### EXERCISE GOAL
Set the pictures aside and return each record below precisely as written.

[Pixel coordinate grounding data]
○ ○ ○
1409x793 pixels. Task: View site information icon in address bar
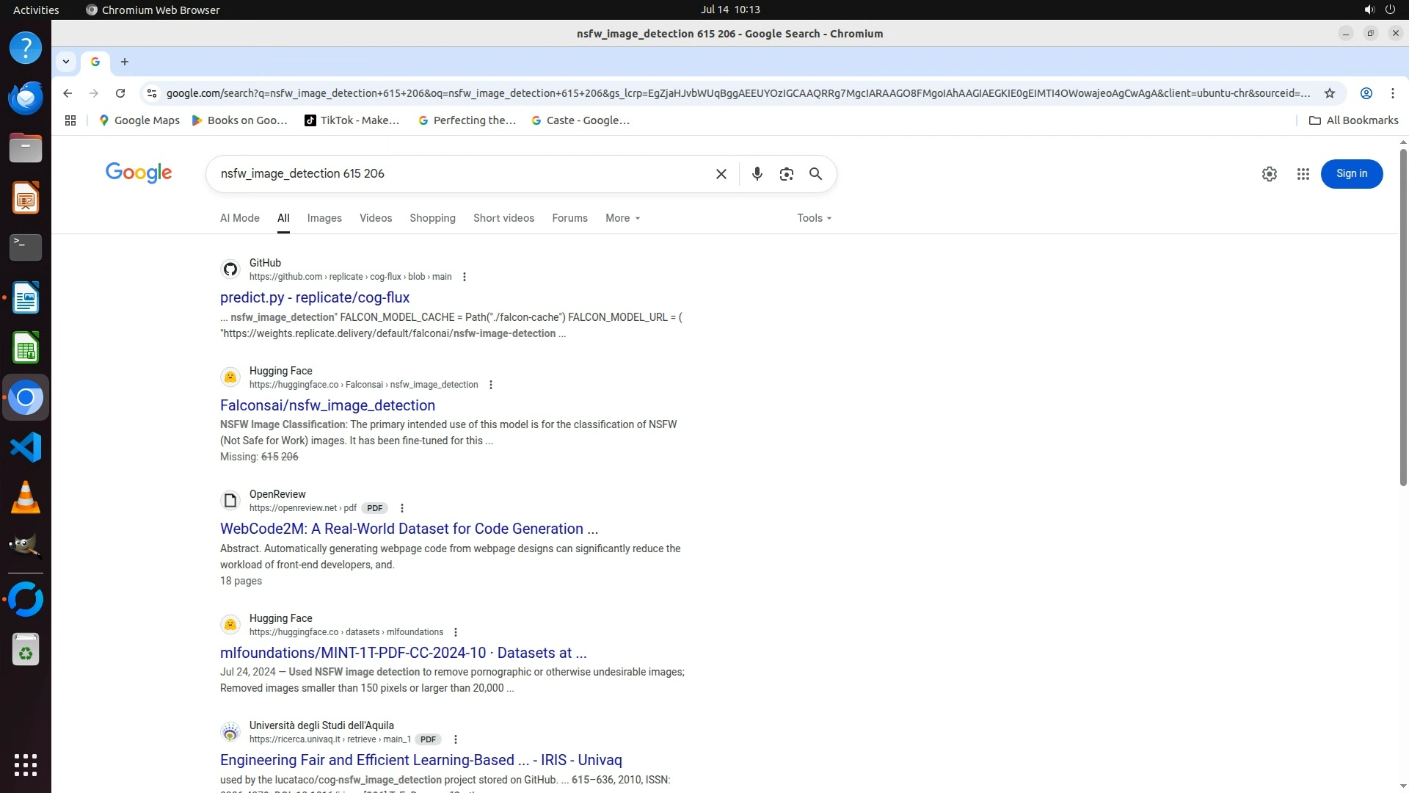pos(152,93)
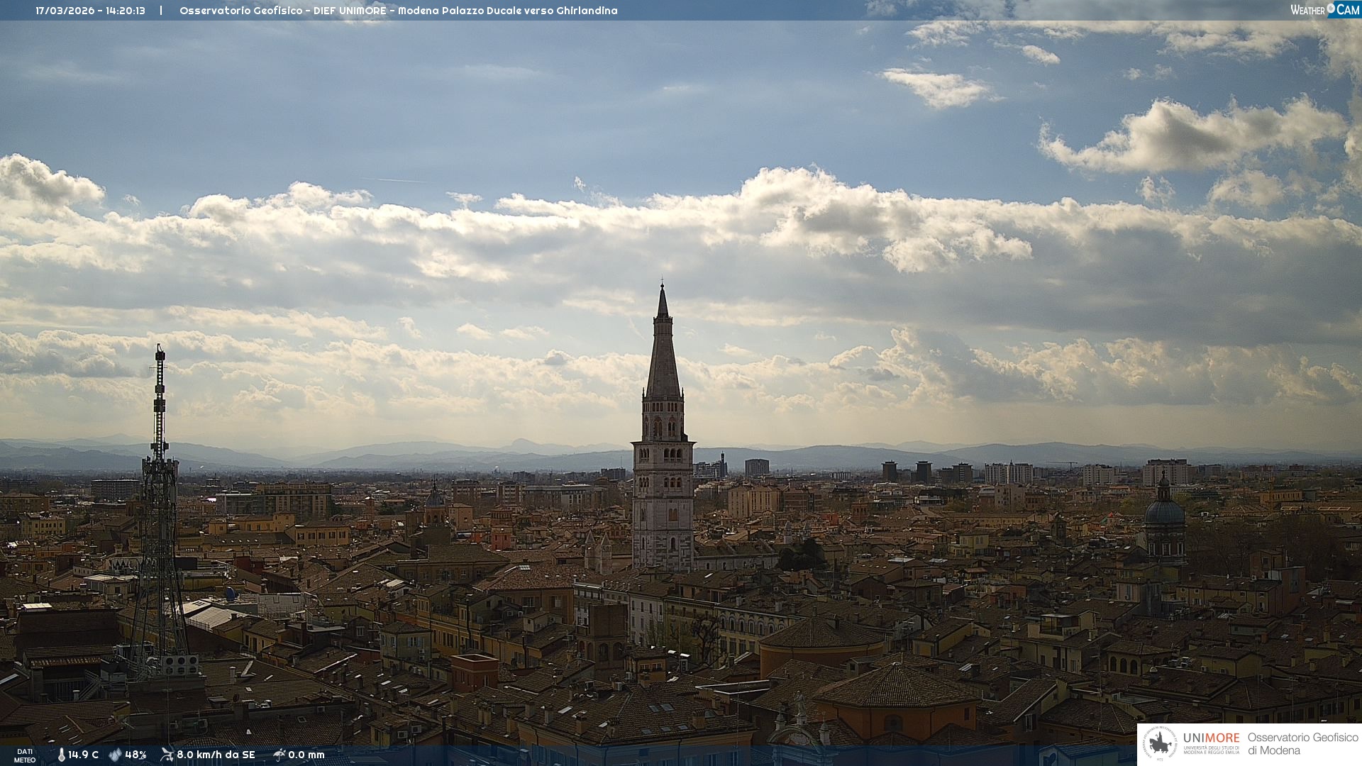
Task: Click the 0.0 mm precipitation value
Action: (x=306, y=755)
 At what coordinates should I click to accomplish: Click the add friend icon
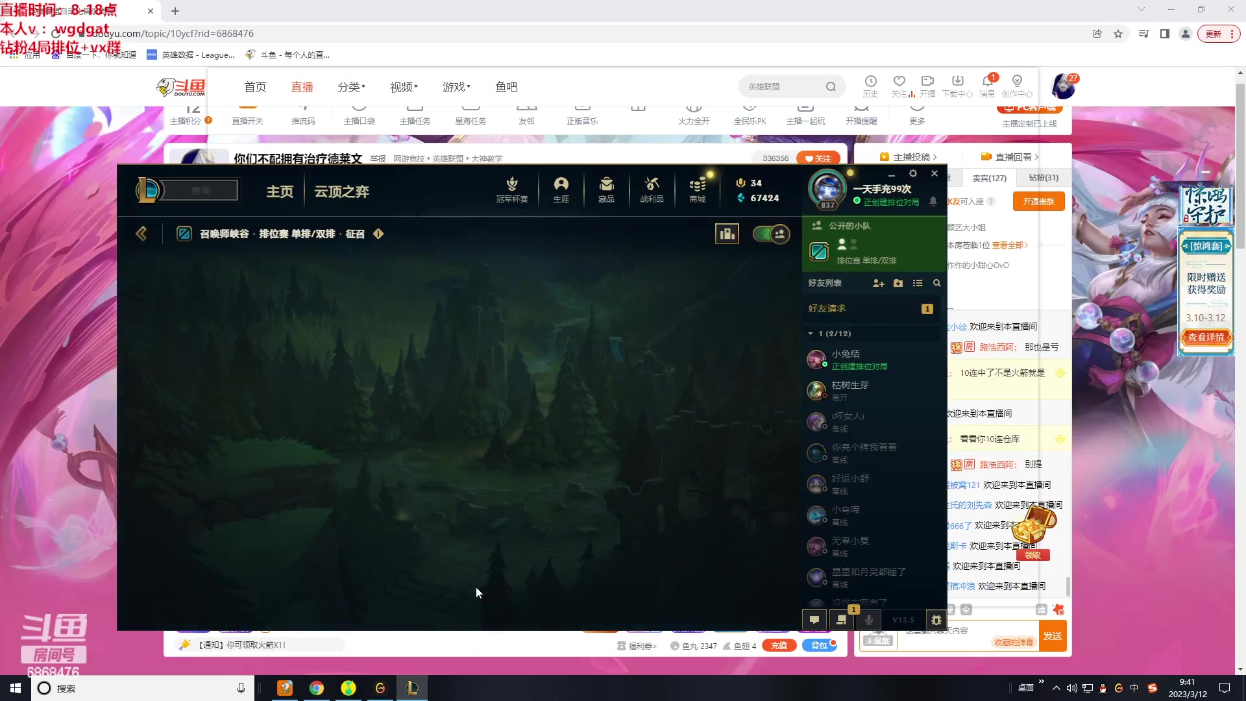point(878,283)
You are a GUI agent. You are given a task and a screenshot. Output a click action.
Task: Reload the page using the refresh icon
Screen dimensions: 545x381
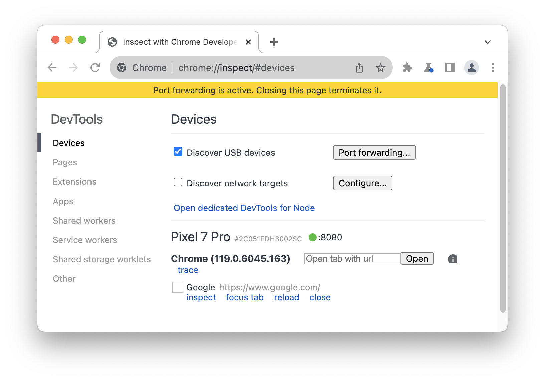95,68
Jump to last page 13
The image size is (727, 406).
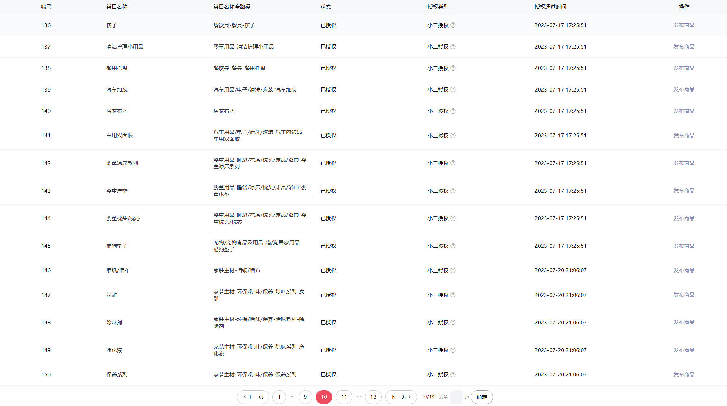coord(373,397)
○ ○ ○
### RESPONSE BELOW
1409x793 pixels. Task: View site information icon in address bar
pos(152,93)
Task: Click the 0.0 mm precipitation value
Action: (x=306, y=755)
 At what coordinates should I click to accomplish: Click the add friend icon
point(878,283)
You are a GUI agent. You are given a task and a screenshot. Output a click action.
Task: Reload the page using the refresh icon
Screen dimensions: 545x381
95,68
Jump to last page 13
The image size is (727, 406).
coord(373,397)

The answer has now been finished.